Delivering Culturally Competent Care in Parkinson's Disease
Delivering comprehensive multidisciplinary care in Parkinson’s disease will be important as we imagine a better future for those persons with Parkinson’s disease. As we move in this direction, it will be important to understand and align with culturally competent care.
What is culturally competent care?
Cultural competence is defined as “the ability of providers and organizations to effectively deliver health care services and to meet the social, cultural, and linguistic needs of patients”.
What are the components of culturally competent care?
When we make clinical recommendations, it is important to consider critical individual cultural components: These include gender, race and ethnicity, language, culture (including family-specific culture), socioeconomic status, sexual orientation, religious/spiritual affiliation, and disabilities.
Why do we care about culturally competent care in Parkinson’s disease?
When we think about persons with Parkinson’s (PWP), it is not feasible to think that we can offer care to all people living with such a complex disease; and to do so in a cookie cutter, algorithmic-type fashion. Therefore, we end up trying to incorporate algorithms and ‘one size fits all’ approaches. These have been developed largely for and from studying affluent, white, male, North American populations. When we teach our trainees about Parkinson’s disease we emphasize the potential for suboptimal care if we do not pay attention to cultural competence.
In a disease that affects the mind and the body; and a disease that results in such a range of motor, non-motor and mental health symptoms, it is important to consider the person who is sitting in front of us and what they ‘bring to the disease. ‘ The cultural context of getting to know the person first and what their history and lived experience has been will be critical to future success. Some of this lived experience can for example, include exposure to traumatic experiences and early childhood adversity.
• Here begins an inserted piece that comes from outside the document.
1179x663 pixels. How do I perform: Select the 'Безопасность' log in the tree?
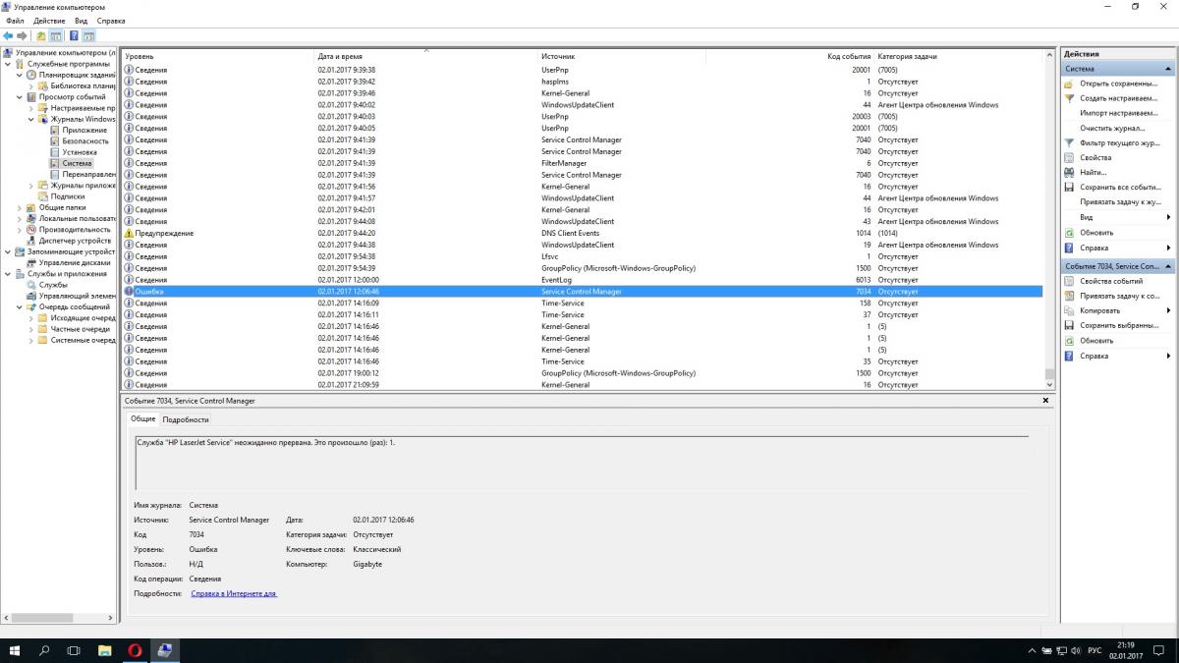tap(85, 141)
When we don’t look at people through a holistic lens and we do not help them to understand what matters in their health, then we cannot fully appreciate where to focus— and hopefully to effect change for that person. For example, the wellness model from the First Nation’s Tribe perspective (indigenous people of North America) includes the land, the ancestor, and other nations (tribes). Arenas in which cultural perspectives are particularly important to acknowledge include attitudes toward aging, caregiving, and mental health— these areas have the potential to be heavily stigmatized. In any lifestyle prescription, understanding what the patient has accessible— will be critical.
How does culturally competent care shift over time for the PWP?
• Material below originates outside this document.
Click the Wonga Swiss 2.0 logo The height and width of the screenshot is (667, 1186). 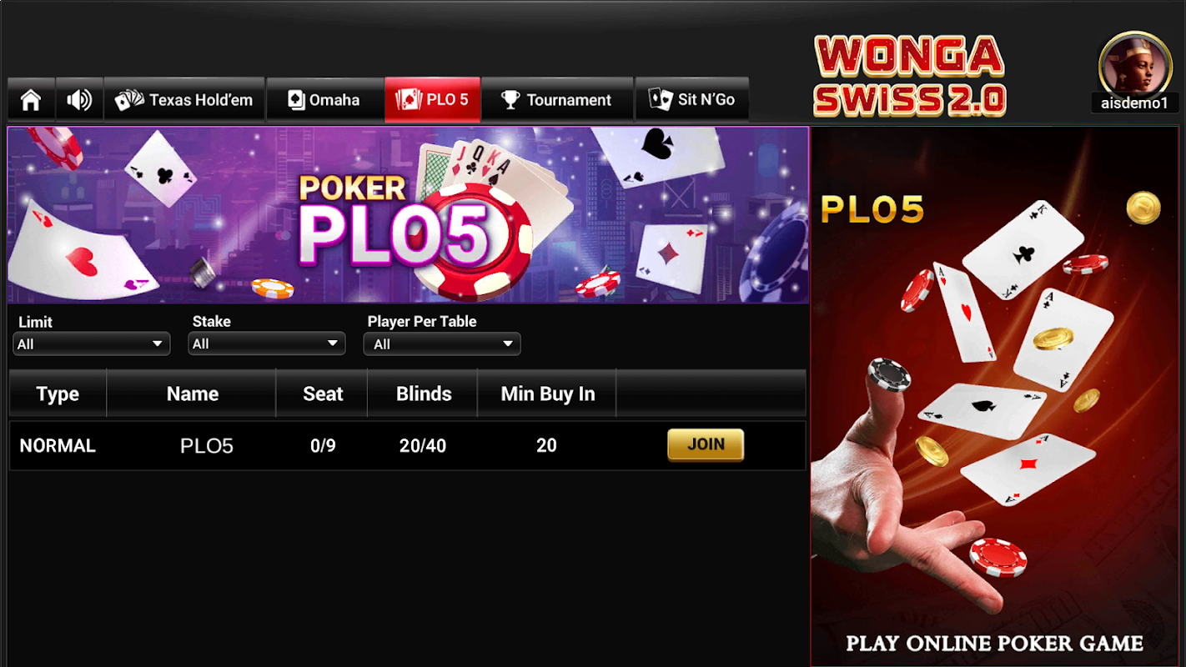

It is important to appreciate that a person’s competing demands and values may vary in importance over time—mainly due to changing life-circumstances. Something that may be important to a person on year one of diagnosis— may not matter much by year 5 or 10. Thus, we need to be fluid with our goals of care and we need to keep the conversation current about what really matters to the PWP.
How do we achieve this type of care?
A vital component to facilitating collaboration and trust between physicians and their patients (persons with disease) is actively listening about what they understand about their disease— what their goals are— what are their fears—what are the chief concerns. Fostering dialogue can enable physicians to appropriately apply their expertise in ways that positively impact outcomes. Personal preferences and patient choice play an important role and are key aspects of the delivery of personalized medicine— and are an integral part of the recently proposed ‘circle of personalized medicine.’